Introducing symbol tables with a C# example using 'get' as the point of interest.

Now that I'm on my compiler kick, I'll try to add some features to the compiler I've already implemented to make it more mainstream and useful as a more complete sample.  To start, I want to introduce the concept of the symbol table and it's importance to the compiler, and more importantly, how it changes the meaning of various tokens, and in some cases, turns them into something they are not.

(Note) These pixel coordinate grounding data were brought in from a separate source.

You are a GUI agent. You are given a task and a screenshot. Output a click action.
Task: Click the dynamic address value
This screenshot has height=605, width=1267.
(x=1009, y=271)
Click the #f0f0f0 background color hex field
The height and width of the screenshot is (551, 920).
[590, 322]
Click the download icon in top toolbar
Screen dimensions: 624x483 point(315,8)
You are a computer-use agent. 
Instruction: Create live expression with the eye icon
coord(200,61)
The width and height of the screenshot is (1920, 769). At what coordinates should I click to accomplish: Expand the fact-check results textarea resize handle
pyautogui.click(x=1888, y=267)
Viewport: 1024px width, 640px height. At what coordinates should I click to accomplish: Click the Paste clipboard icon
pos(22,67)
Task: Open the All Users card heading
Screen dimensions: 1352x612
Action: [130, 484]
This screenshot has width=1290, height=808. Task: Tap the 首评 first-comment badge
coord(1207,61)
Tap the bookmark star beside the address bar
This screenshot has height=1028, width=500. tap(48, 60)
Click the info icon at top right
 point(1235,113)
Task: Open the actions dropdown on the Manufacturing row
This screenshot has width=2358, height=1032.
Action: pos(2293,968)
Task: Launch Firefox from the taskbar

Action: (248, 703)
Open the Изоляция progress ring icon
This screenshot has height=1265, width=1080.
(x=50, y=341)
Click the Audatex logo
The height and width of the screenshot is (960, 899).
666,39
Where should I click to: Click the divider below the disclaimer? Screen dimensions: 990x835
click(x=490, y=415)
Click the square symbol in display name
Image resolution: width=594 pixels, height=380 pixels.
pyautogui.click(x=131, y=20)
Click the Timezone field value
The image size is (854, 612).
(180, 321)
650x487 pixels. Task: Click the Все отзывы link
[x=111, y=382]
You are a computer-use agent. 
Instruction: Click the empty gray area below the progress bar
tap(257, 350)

The most important item to note is the get/set keywords you use in a property statement.  In fact they aren't keywords at all or at least not reserved words.  They only have meaning when found inside of a property definition block, and no place else.  This means you can use them as the names for local variables, field names, even the name of a property.  The following is a valid C# program that makes use of the token 'get' multiple times in multiple contexts.

using System;

public class UseGet {
    public int get {
        get {
            int get = 6;
            return get;
        }
    }

    private static void Main(string[] args) {
        int get = 10;
        Console.WriteLine(get);
        Console.WriteLine((new UseGet()).get);
    }
}

We'll count the 'get' tokens starting from the top.  First, we have a property named get, then a get accessor.  In the second case, get becomes a keyword while in the property definition block (or does it?  They could be doing token substitution in the symbol table and renaming get to get_get, but we'll get to that in a minute).  Inside of the get accessor, we have a function local named get, and finally get as the operand to the return statement, counting 4 so far.  We have an additional function local named get in the Main method, followed by get as a parameter, and finally an access of the get property on our class, counting a total of 7.  In each case, the usage of 'get' has a different meaning or changes the meaning of a previously defined 'get'.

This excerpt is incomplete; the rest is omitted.